## Work instructions:
Exactly as they appear, write the lines from the one containing "Screen dimensions: 890x662" to the final line of the entries, leaving pictures out.

## Records supplied:
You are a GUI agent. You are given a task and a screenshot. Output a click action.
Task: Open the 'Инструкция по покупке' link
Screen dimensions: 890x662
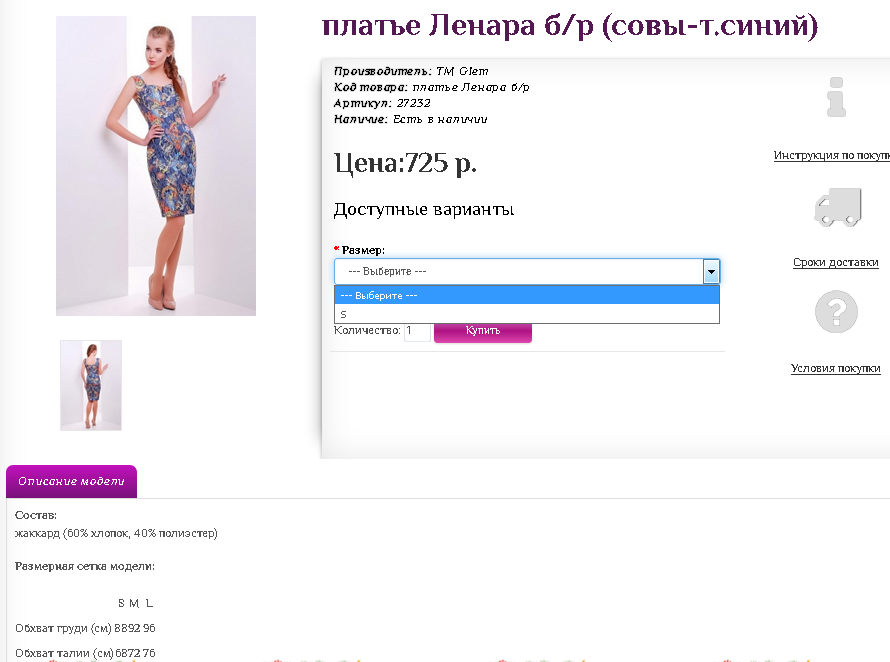point(832,155)
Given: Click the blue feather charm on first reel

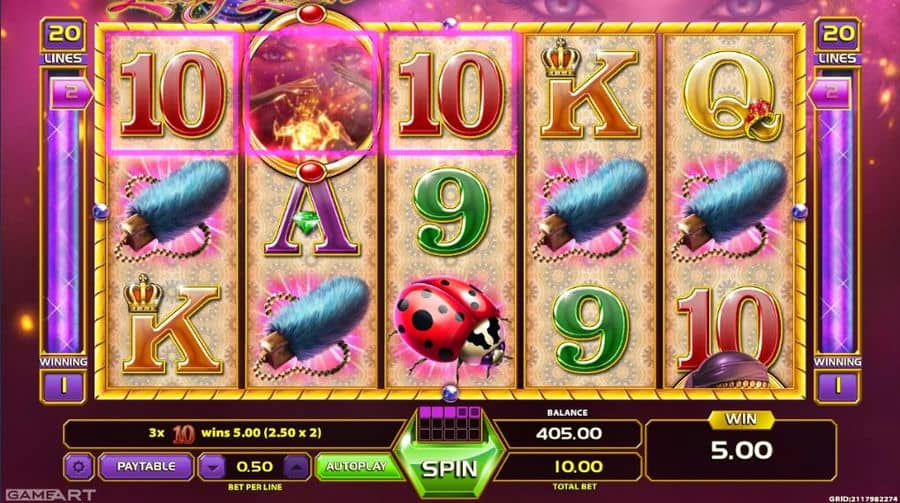Looking at the screenshot, I should pos(172,211).
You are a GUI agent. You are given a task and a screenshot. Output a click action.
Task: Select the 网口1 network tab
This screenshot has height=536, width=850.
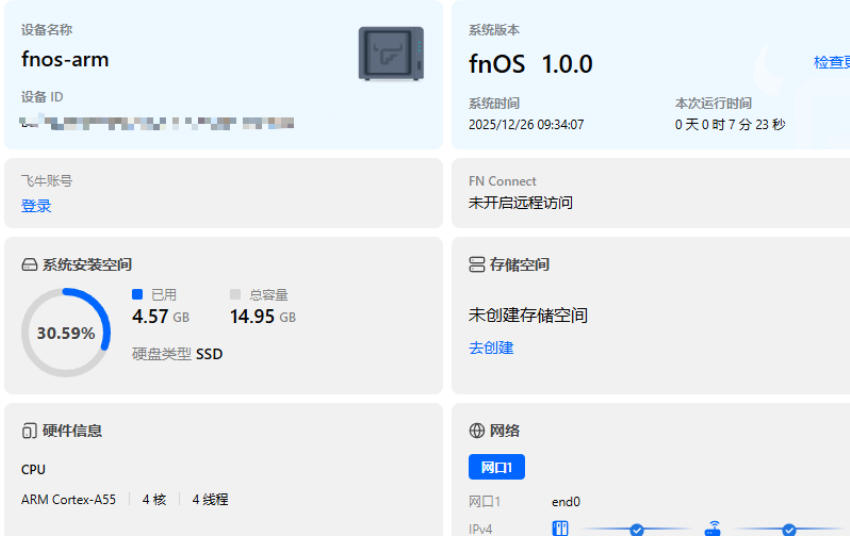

## Reply:
Screen dimensions: 890x662
point(832,155)
Given: Click the blue feather charm on first reel

Looking at the screenshot, I should pos(172,211).
You are a GUI agent. You are given a task and a screenshot. Output a click action.
Task: Select the 网口1 network tab
This screenshot has height=536, width=850.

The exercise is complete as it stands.